На замечание одного князевца, зачем я не застрахуюсь, я ответил:
— И не думаю. Стану я вас перед чужими деревнями срамить! Чтобы сказали: «Князевский барин от своих страхуется»?
— Свои-то не сожгут. Странице…
— Ну, а странние-то и подавно не сожгут, — отвечал я.
Мало-помалу все пошло своим чередом.
Крестьяне, получив прибавку за проданный зимою хлеб, повеселели и довольно охотно вспахали пар без предполагавшихся урезок. Прошла уборка, наступила молотьба. У крестьян был очень плохой урожай. У меня благодаря перепаханной земле, хлеб был выдающийся. Немцы — и те удивлялись. Пришлось строить новые амбары, так как старых не хватало.
— Эх, и хлеб же господь тебе задал нынче! Как только совершит, — говорили крестьяне.
— Да уж совершил, — почти в амбаре весь, — отвечал я.
Подсолнухи уродили до двухсот пудов на десятину.
Я насеял их с лишком сто десятин. Средняя рыночная цена за пуд была рубль тридцать копеек.
Пришлось для них выстроить громадный новый сарай и, за неимением другого материала, покрыть соломой. Чтобы было красивее, я покрыл его по малороссийскому способу. Каждый день, просыпаясь, я любовался в окно на мою красивую клуню, напоминавшую мне мою далекую родину. Наконец, и последний воз подсолнухов был ссыпан. Всего вышло восемнадцать тысяч пудов.

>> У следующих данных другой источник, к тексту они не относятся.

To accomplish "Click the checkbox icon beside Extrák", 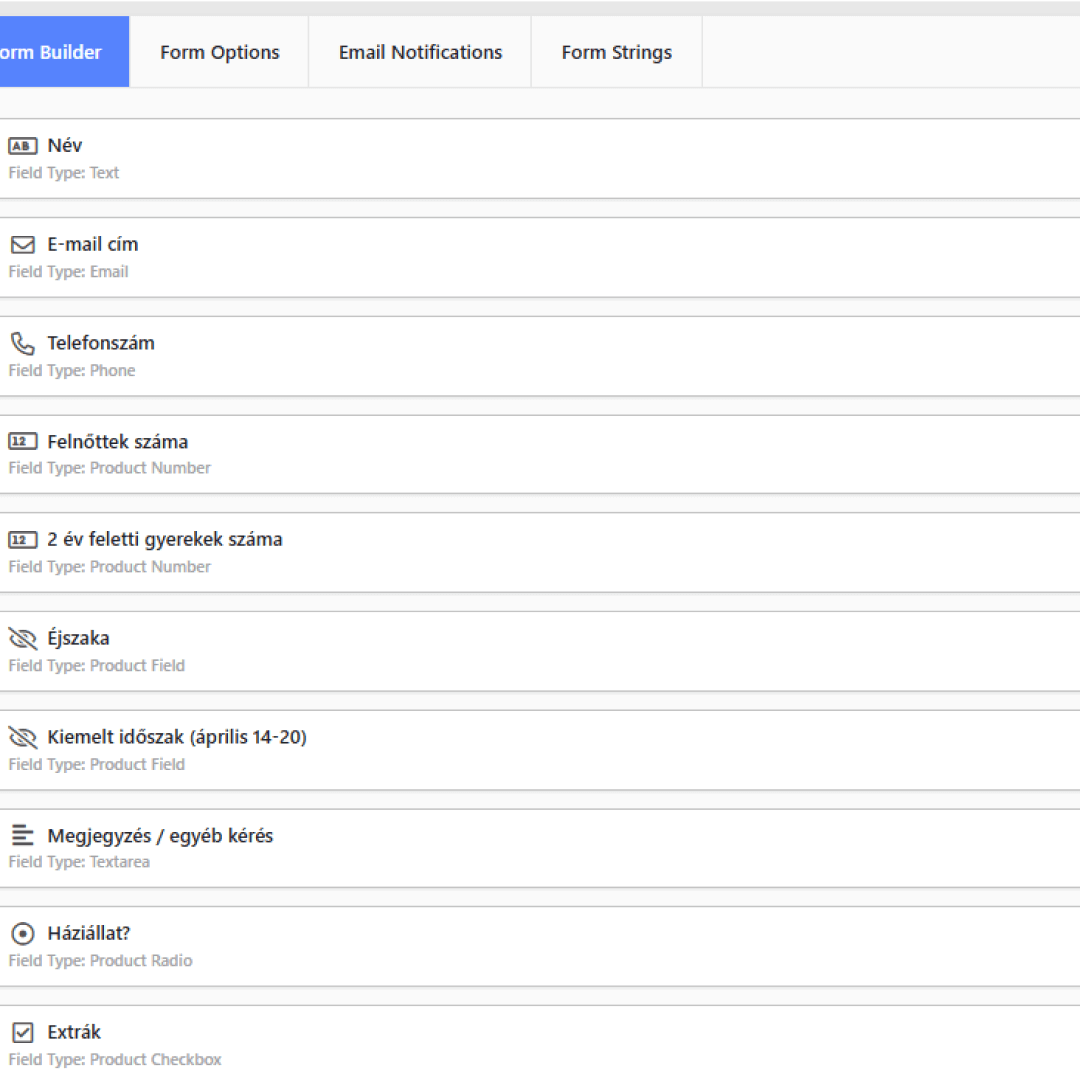I will 22,1033.
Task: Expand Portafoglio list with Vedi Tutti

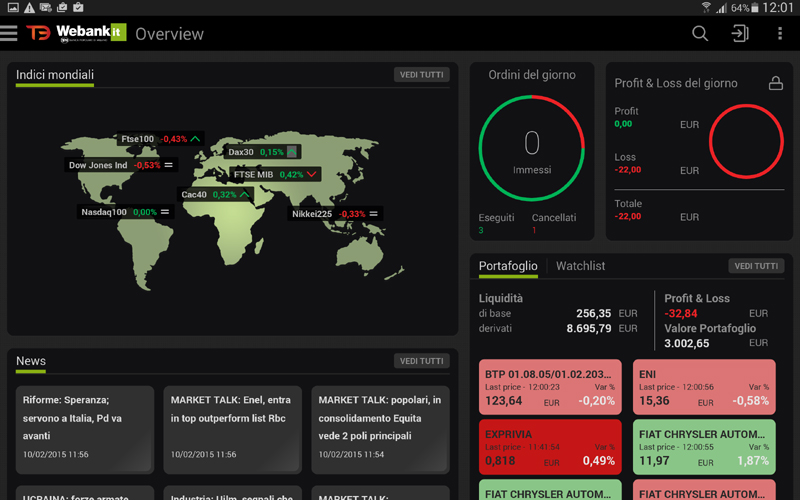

Был день крестин моего сына и девятый день родов жены. По этому поводу мы устроили вечер, на который, кроме знакомых уже читателю соседей, приехал из города руководивший моим делом по наследству присяжный поверенный с женой. Вечер прошел очень оживленно.
Дело подходило к ужину. В столовой стучали тарелками. У Синицына с присяжным поверенным завязался оживленный спор. Синицын доказывал, что Константинополь России необходим. Присяжный поверенный слушал и вместо ответов смеялся тихим беззвучный смехом.
Синицын кипятился:
— Если, кроме смеха, у вас нет других аргументов для доказательства, что Константинополь не нужен, то, согласитесь, это еще не много!